Question

System shown in figure is released from rest. Pulley and spring is massless and friction is absent everywhere. The speed of $5kg$ block when $2kg$ block leaves the contact with ground is (Force constant of spring $k=40N/m$ and $g=10m/s^2$ )

• A. $\sqrt{2}m/s$
• B. $2\sqrt{2}m/s$
• C. $2m/s$
• D. $4\sqrt{2}m/s$

Answer 1

The correct option is B $2\sqrt{2}m/s$

As soon as $2$ kg block leaves the ground then there will be same tension 'T' in the string such that

$T=20N$...(i)

and

$T=F_s$ ...(ii)

where,

$F_s=K{x}_0$...(iii)

where,

$x_o\to$ expansion in spring due to decrease in height of 5 kg block from the ground.

from (i), (ii) & (iii)

$\Rightarrow K{x}_o=20N$

$40x_o=20$

$\Rightarrow x_0=2m$

Apply energy conserration

Loss in (P.E. of block)= gain in (P.E. of spring +K.E of block)
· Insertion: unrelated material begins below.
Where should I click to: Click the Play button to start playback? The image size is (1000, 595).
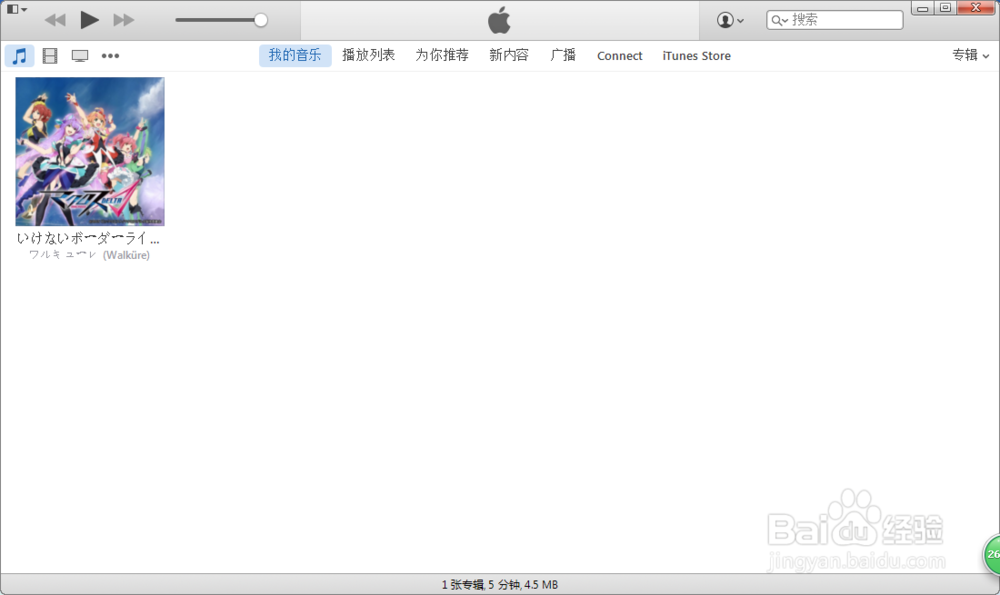[88, 19]
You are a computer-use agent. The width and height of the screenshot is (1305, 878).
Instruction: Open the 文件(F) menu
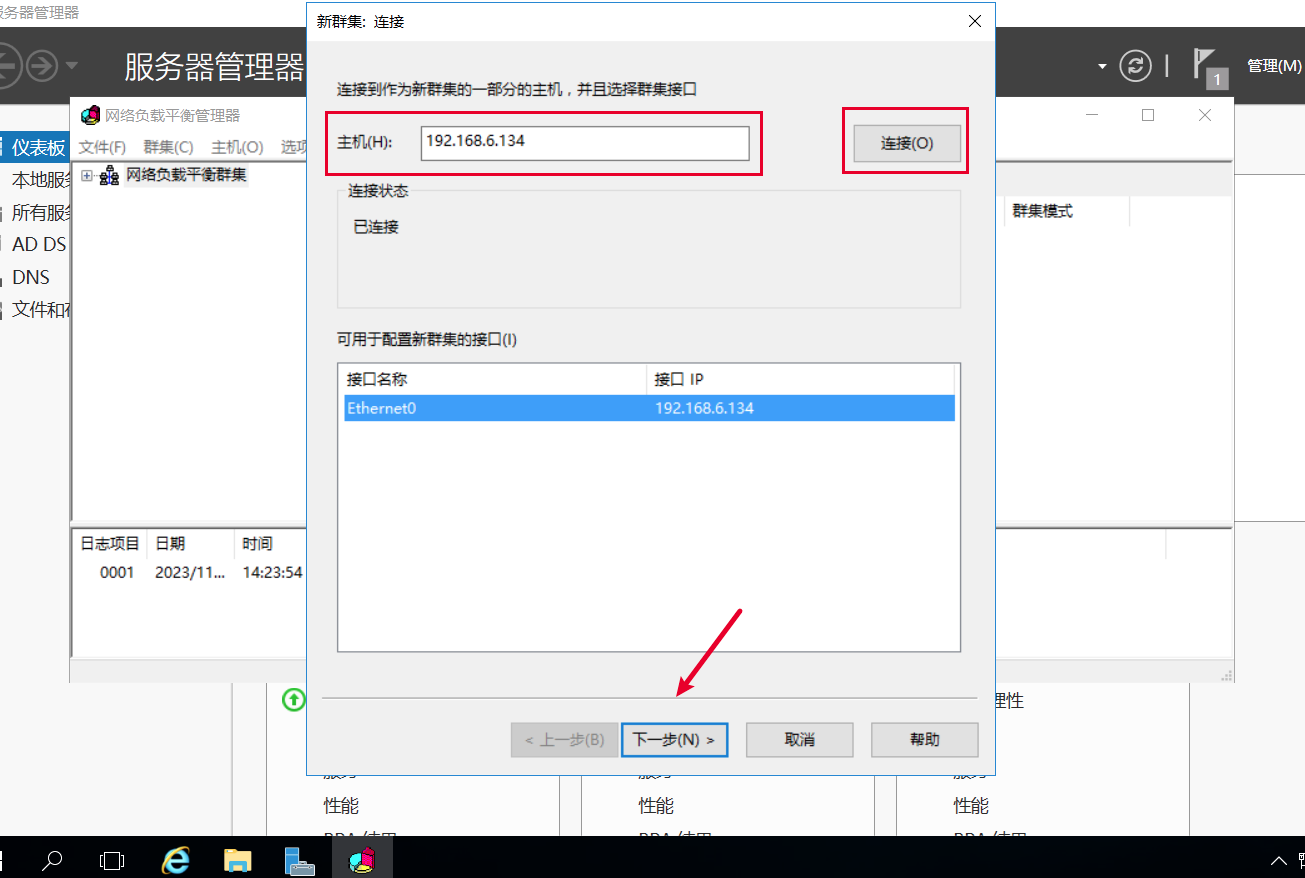coord(102,147)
$\Rightarrow mg{x}_0=\frac{1}{2}K{x}_0^2+\frac{1}{2}m{v}^2$

$\Rightarrow 5\times 10\times 2=\frac{1}{2}\times 40\times (2{)}^2+\frac{1}{2}\times 5\times v^2$

$100=80+\frac{5v^2}{2}$

$\Rightarrow \frac{5v^2}{2}=20$

$\Rightarrow v^2=\frac{40}{5}=8$

$\Rightarrow v=\sqrt{2}$

$\Rightarrow \Rightarrow v=2\sqrt{2}m{s}^{-1}$